INCREASED SERUM PHOSPHOLIPASE A2 ACTIVITY IN MALAWIAN CHILDREN WITH FALCIPARUM MALARIA

Abstract

Malaria is a multisystem disease with a mortality rate of 5 to 30% even with optimal treatment. Earlier studies have shown increased circulating levels of TNF in the plasma of patients as an independent predictor of severe or fatal disease. TNF has already been shown to facilitate the release of proinflammatory enzyme phospholipase A2 from various cells in vitro. Because both TNF and PLA2 are increased in patients with septicemia and because TNF levels are already shown to be increased in patients with malaria, the authors studied the relationship between TNF levels, severity of disease, and PLA2 activity.

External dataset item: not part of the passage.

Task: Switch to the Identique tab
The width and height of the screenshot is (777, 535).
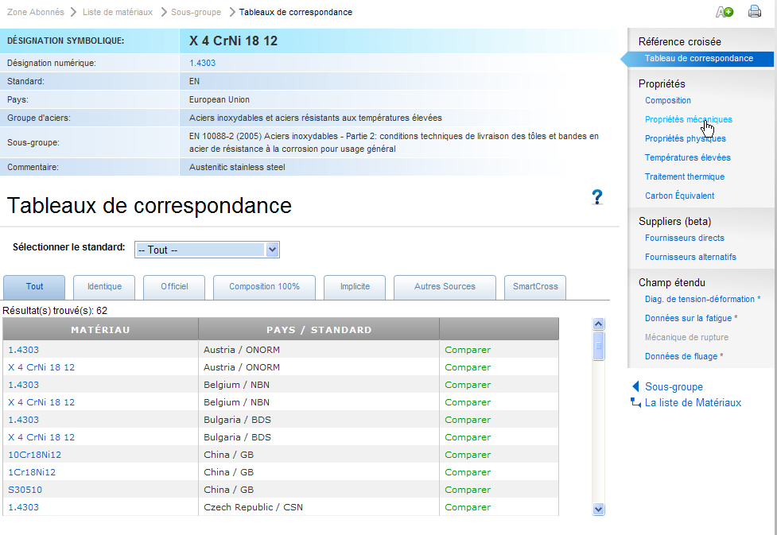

Seventy-five children (age 3 months to 10 years) with severe malaria due to Plasmodium falciparum and 34 controls (age 2 to 5 years) taking part in the malaria survey at a school in the same region in Malawi were included in the study. The children were afebrile and aparasitemic. Many of these children had cerebral malaria with coma. Twenty patients had uncomplicated falciparum malaria and 55 had cerebral malaria. Ten of them (all with cerebral malaria) died. In addition to examining the children, particularly for neurological status, laboratory studies obtained included the blood count, hematocrit, leukocyte count, thick blood smears for quantitative evaluation of parasitemia, and measurement of PLA2 activity. Mean plasma PLA2 activity in 34 healthy controls was 424 U/mL, whereas in the 75 patients with malaria the mean value was 53 804 U/mL. In the 45 children who were available for follow-up 1 month later after treatment the mean plasma PLA2 activity was 2546 U/mL. The high mean plasma level was not different between children with cerebral malaria and those with uncomplicated malaria. However the PLA2 activity in 28 children with profound coma was much higher than in other patients with malaria. The initial plasma PLA2 activity was predictive of outcome. Patients who had levels higher than 60 000 U/mL had a higher mortality rate (33%) compared with those with values less than 60 000 U at (8.3%). There was also a significant correlation between TNF and plasma PLA2 activity. Pretreatment serum PLA2 activity also correlated with the intensity of parasitemia. The cerebral spinal fluid PLA2 activity was not elevated even in those patients with severe malaria. The biological role of this observation is unclear. However, selective inhibition of PLA2 may be a new target for future therapy because PLA2 is proinflammatory enzyme.